Activity Failure Retry functionality

camundabpmlearner · January 9, 2025, 3:17pm

Hi,
There is a requirement to handle exception on activity level say, if any exception(BPMError) occure in service task , we need to retry the same task configurable amount of time after configurable amount of timer(say 10sec).
Once retry is successfull, it should resume the workflow execution.

Since we are forced to use venilla camunda, I cant write java code here.

I was trying with event subprocess(with error start event) but this will create issue when we have parallel gateway(as given below). Here we suppose to get 2 token for subprocess but we get only one.

Is there a way to design this with much less effort(Dont want to touch each and every activity for this)

Thank you in advance

Sample.bpmn (12.6 KB)

GotnOGuts · January 9, 2025, 4:49pm

Some things to keep in mind about Event Subprocess…
It basically behaves like wrapping the entire process in a task, and attaching boundary events to it.

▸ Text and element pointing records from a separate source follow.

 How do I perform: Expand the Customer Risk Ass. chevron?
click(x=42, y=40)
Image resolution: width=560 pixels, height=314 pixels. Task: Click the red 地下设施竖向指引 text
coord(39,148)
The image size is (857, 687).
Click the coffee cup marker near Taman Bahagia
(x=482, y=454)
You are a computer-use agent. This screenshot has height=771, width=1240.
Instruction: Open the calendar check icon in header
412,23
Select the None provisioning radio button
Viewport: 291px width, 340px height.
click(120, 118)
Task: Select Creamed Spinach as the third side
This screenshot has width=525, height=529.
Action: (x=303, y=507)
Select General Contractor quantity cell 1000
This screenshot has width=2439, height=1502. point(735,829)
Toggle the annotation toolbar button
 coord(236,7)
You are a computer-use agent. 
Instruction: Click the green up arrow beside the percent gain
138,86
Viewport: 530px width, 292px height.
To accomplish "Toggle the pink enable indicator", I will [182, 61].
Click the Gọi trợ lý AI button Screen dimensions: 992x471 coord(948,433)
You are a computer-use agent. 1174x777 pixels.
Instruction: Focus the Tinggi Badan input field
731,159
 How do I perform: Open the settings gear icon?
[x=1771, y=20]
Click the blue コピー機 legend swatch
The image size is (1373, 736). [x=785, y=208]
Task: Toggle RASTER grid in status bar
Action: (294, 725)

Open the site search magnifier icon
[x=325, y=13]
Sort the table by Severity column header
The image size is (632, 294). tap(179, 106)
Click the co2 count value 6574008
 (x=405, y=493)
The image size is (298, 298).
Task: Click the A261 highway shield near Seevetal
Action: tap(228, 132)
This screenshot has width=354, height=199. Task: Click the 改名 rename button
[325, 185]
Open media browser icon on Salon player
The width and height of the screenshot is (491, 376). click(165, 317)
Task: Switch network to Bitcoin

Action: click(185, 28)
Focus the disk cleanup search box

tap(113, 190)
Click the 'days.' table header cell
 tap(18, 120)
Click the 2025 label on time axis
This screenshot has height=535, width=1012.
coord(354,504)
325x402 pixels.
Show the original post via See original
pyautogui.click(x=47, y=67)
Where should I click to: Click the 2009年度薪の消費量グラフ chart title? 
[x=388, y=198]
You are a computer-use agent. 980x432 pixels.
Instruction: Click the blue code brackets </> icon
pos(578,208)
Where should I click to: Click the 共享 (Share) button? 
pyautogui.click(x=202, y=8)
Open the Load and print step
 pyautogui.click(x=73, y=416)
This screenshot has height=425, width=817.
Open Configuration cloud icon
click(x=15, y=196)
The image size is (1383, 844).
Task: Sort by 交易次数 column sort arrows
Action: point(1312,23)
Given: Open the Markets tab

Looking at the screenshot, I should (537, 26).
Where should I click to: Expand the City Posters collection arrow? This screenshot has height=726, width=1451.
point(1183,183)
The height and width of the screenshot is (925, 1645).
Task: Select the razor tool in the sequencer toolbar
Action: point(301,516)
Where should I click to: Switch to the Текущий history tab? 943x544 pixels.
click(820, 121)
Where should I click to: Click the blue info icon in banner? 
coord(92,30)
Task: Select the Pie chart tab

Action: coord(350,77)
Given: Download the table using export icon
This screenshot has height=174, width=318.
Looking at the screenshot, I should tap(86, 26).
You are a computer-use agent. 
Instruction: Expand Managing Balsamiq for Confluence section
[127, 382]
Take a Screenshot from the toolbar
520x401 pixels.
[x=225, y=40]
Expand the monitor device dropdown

So, in your case, since you used an Interrupting Start in your event subprocess, ALL the tokens in your process get cancelled, and move to 1 token in the “Exception Block”
If you used Non-Interrupting Start in your event subprocess, the tokens wouldn’t be cancelled, BUT a new one would be created (so then you would have 3 tokens until the “Exception Block” was cleared).

camundabpmlearner · January 9, 2025, 10:49pm

Hi @GotnOGuts
Thanks for the details but there is no non-interrupted error event inside event sub-process. if I use message event(non-interrupt), I believe process execution will continue which is not the case I wanted. So Im not getting what’s the best way to handle this situation. Can you please suggest?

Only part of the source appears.